_SUPPLIED DATA_.
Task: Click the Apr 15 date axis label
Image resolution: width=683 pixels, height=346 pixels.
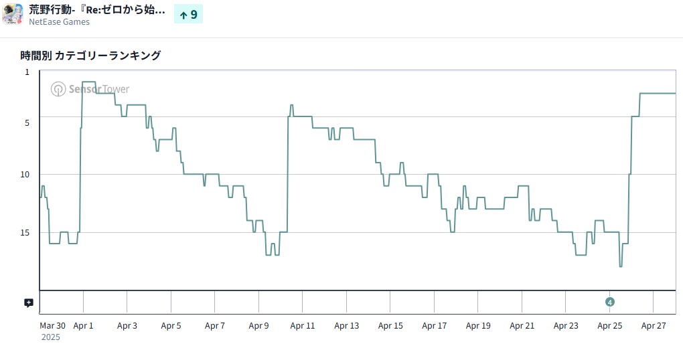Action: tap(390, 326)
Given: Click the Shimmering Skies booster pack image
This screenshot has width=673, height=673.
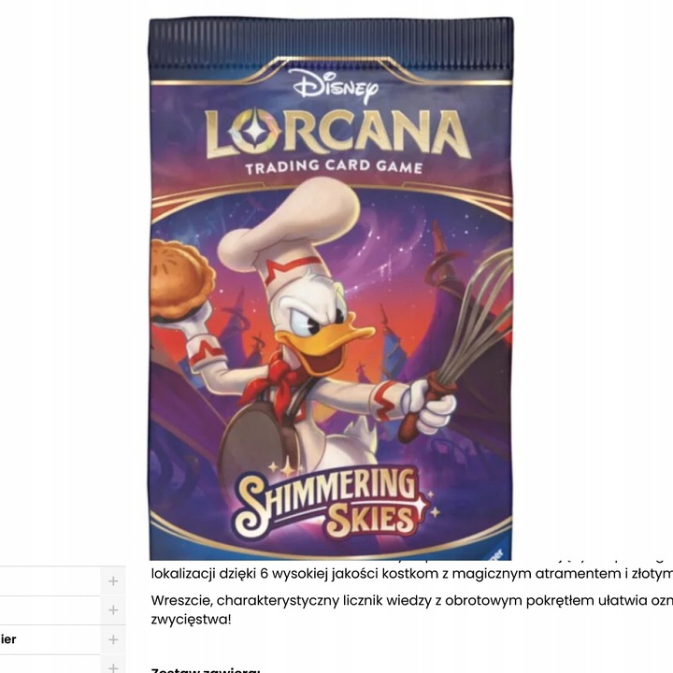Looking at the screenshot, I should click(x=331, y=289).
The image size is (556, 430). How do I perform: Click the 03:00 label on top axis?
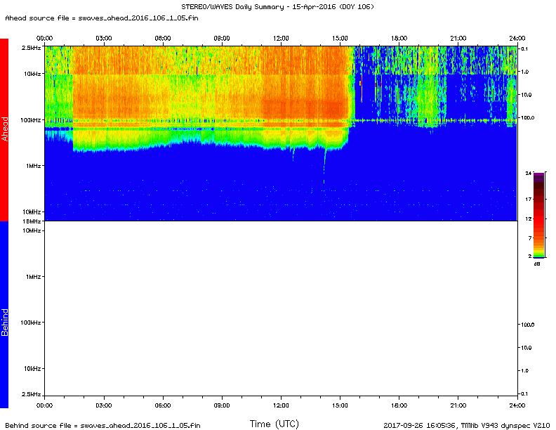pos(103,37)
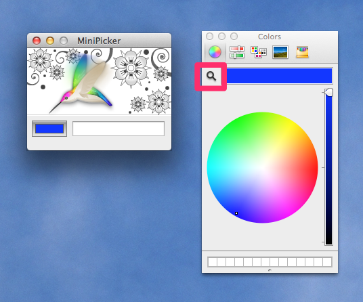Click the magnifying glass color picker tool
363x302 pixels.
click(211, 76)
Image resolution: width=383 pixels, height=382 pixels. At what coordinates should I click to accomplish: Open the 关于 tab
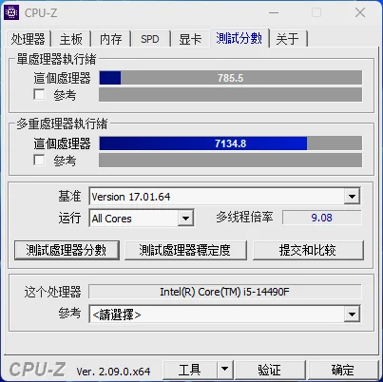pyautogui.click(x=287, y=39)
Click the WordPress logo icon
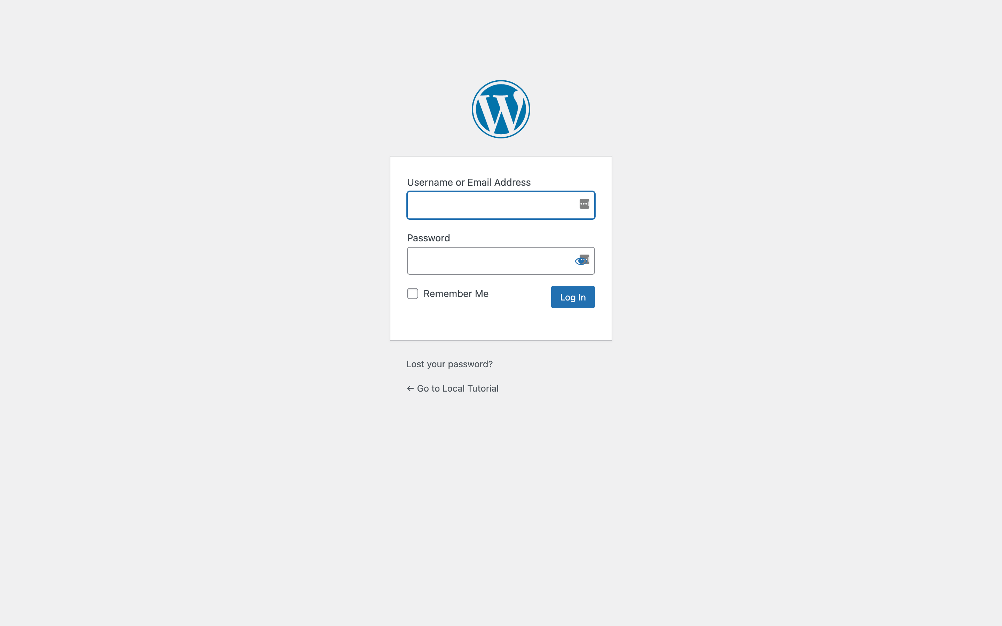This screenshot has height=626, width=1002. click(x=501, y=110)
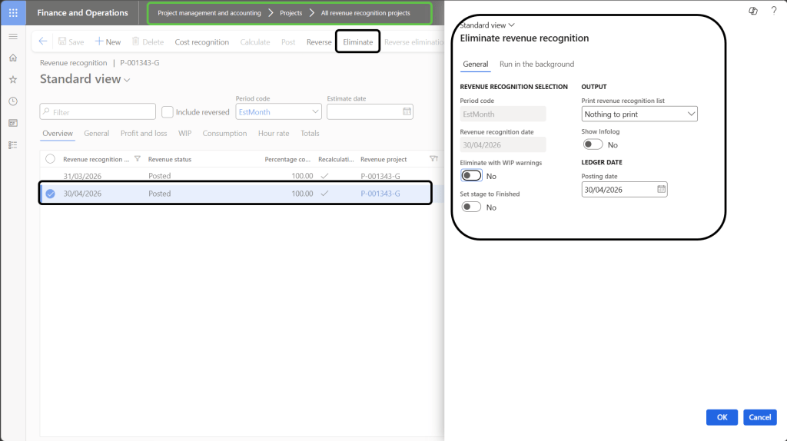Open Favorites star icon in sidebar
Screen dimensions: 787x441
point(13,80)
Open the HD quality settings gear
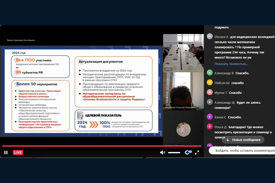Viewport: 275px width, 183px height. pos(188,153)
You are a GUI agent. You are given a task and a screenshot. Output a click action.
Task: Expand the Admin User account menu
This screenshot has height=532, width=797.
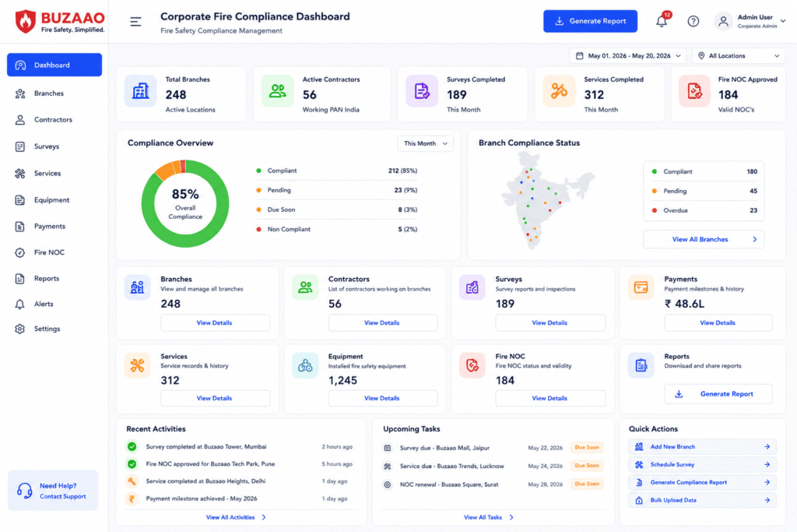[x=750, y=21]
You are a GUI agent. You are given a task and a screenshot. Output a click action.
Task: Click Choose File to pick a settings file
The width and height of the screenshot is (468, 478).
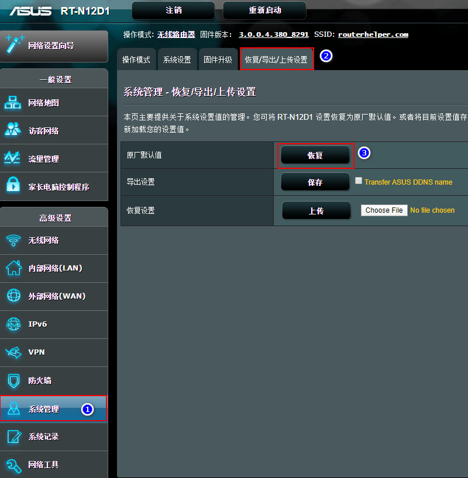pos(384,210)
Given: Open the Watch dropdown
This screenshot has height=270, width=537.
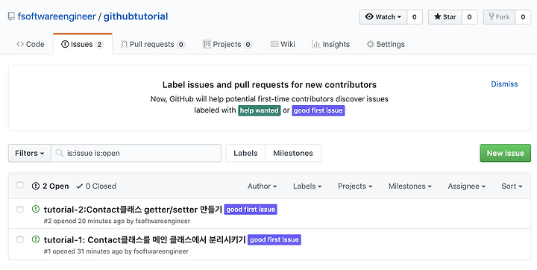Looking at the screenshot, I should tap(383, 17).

_EXERCISE INSTRUCTIONS_. Copy every item above word for word, omitting the pictures.

_THE OUTPUT_.
Task: Click the Apr 15 date axis label
Image resolution: width=683 pixels, height=346 pixels.
Action: tap(390, 326)
Given: Click the Shimmering Skies booster pack image
This screenshot has width=673, height=673.
Looking at the screenshot, I should click(x=331, y=289).
The image size is (556, 430). How do I perform: Click the 03:00 label on top axis?
pos(103,37)
Click the magnifying glass color picker tool
363x302 pixels.
click(211, 76)
Image resolution: width=383 pixels, height=382 pixels. At what coordinates should I click to accomplish: Open the 关于 tab
pyautogui.click(x=287, y=39)
Click the WordPress logo icon
This screenshot has height=626, width=1002. click(x=501, y=110)
Open Favorites star icon in sidebar
Screen dimensions: 787x441
point(13,80)
Open the HD quality settings gear
Viewport: 275px width, 183px height. pos(188,153)
You are a GUI agent. You are given a task and a screenshot. Output a click action.
Task: Expand the Admin User account menu
This screenshot has height=532, width=797.
[x=750, y=21]
You are a GUI agent. You are given a task and a screenshot. Output a click action.
Task: Click Choose File to pick a settings file
The width and height of the screenshot is (468, 478).
pos(384,210)
Given: Open the Watch dropdown
This screenshot has height=270, width=537.
Looking at the screenshot, I should tap(383, 17).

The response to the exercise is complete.